Only one man, the exceptionally gifted Dr. Heinrich von Heinrichsen, is doing what needs to be done to keep these poor NanoRhino alive. He has four in his Brussels lab, but needs major funding to continue his research (and to get them to mate — NanoRhinos are notoriously selective).5 And that is why, during the month of November, I will be trying to raise $50,000 for the Heinrichsen institute in Brussels as part of InSaNaRhiMo (International Save NanoRhinos Month). Who will join me?

1 I'll be participating for the fourth time, but I don't play NaNoWriMo by NaNoWriMo's rules. Instead of attempting to write a new novel of 50,000 words during November, I'll just write as much as possible on my current novel without sacrificing quality. Then, I'll do the same for December. And January. And February. (I might skip March.)
2 The naked eye? How scandalous! (That is, according to microbiologists. They don't get out much.
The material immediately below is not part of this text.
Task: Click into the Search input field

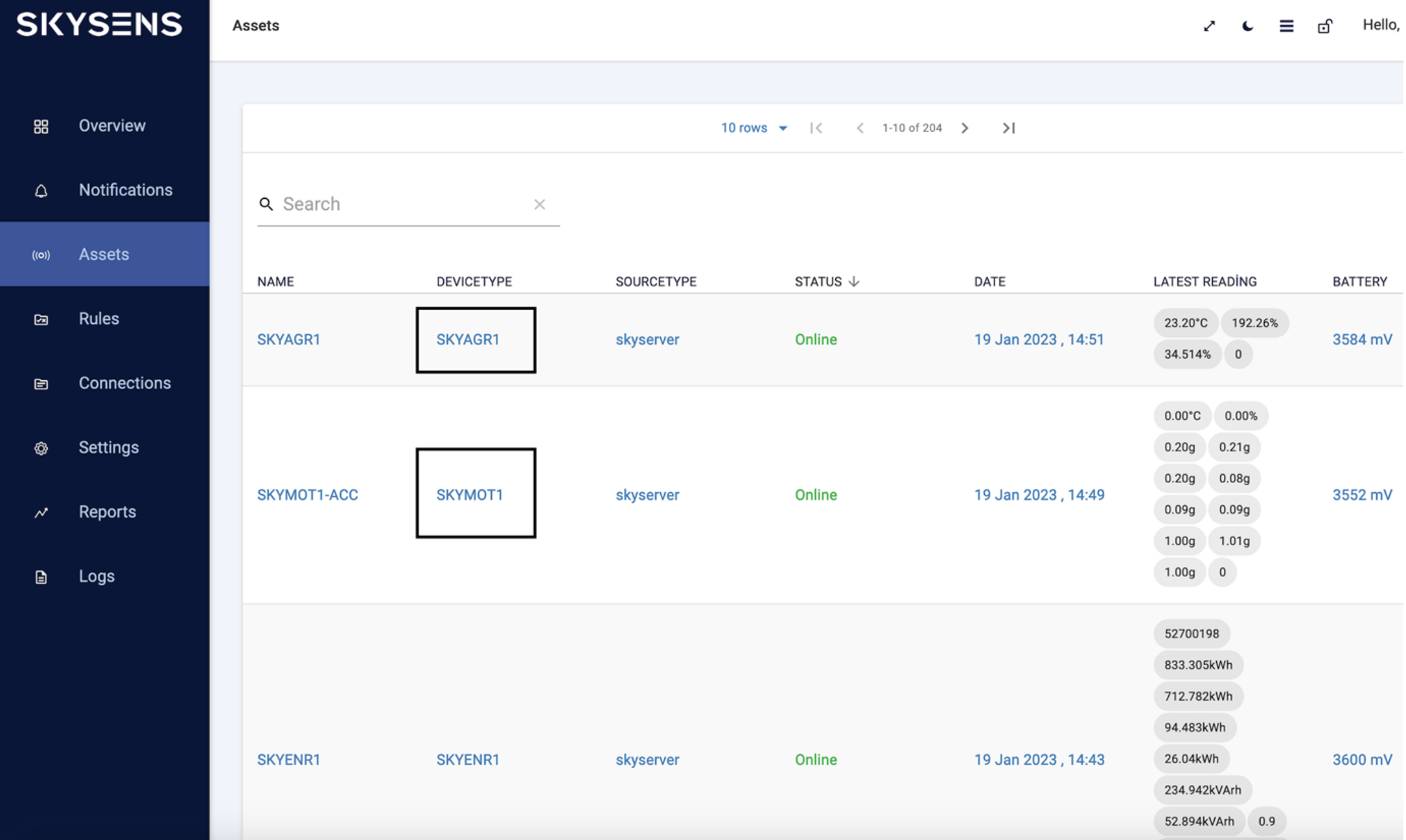Action: click(402, 205)
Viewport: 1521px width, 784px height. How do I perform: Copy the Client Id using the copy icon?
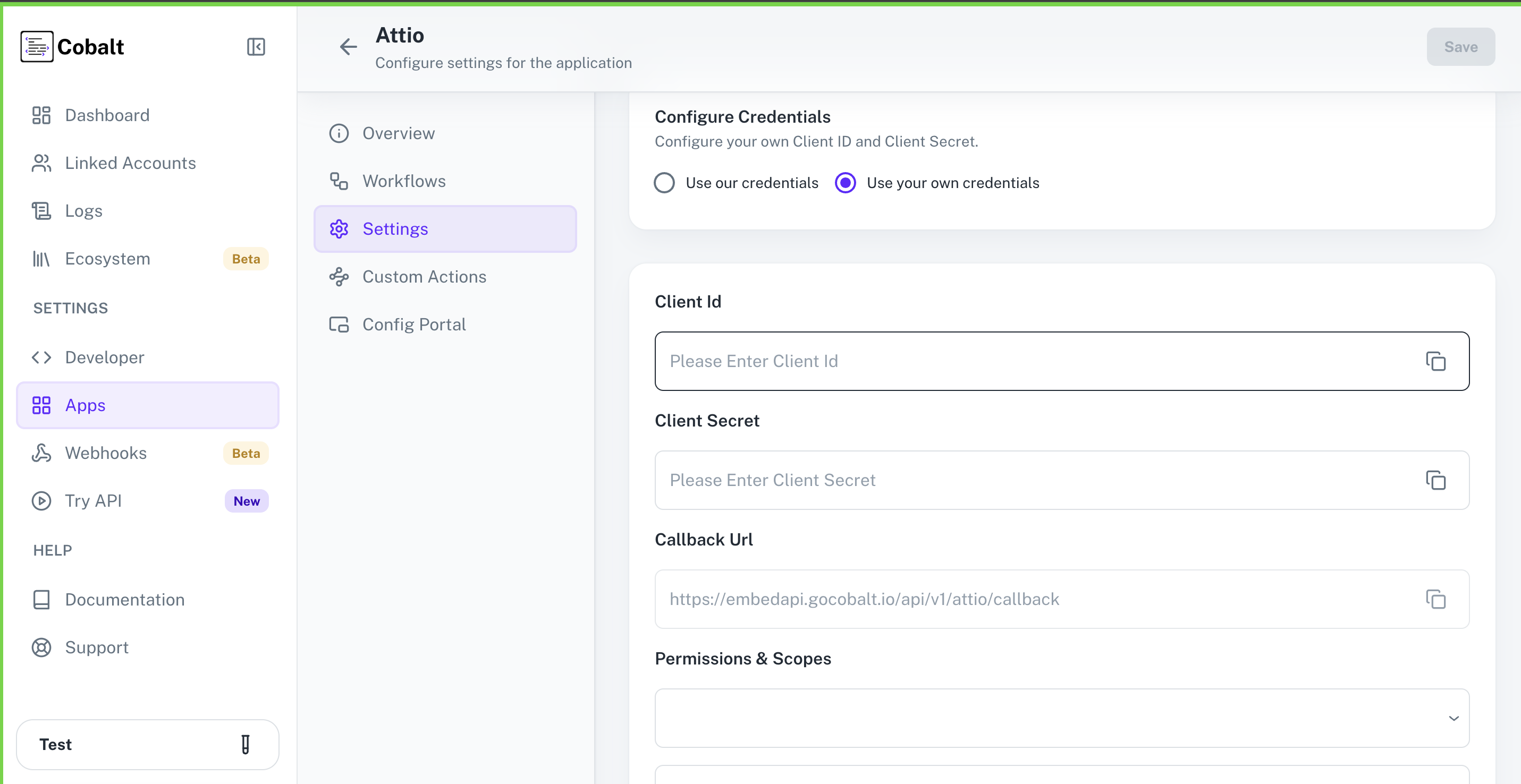[x=1436, y=361]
Also, most of their kind wear glasses. (By the way, if you are a microbiologist, please know I meant no offense with my preceding remarks. No offense at all. And can I say? You look very sexy in those glasses.))
3 Very sexy.
4 Possibly all three, depending on how insulting the other nanocreature was to the rhino's mother.
5 No, they don't judge based on the size of their partner's horn. Shame on you for thinking so. It's the ears.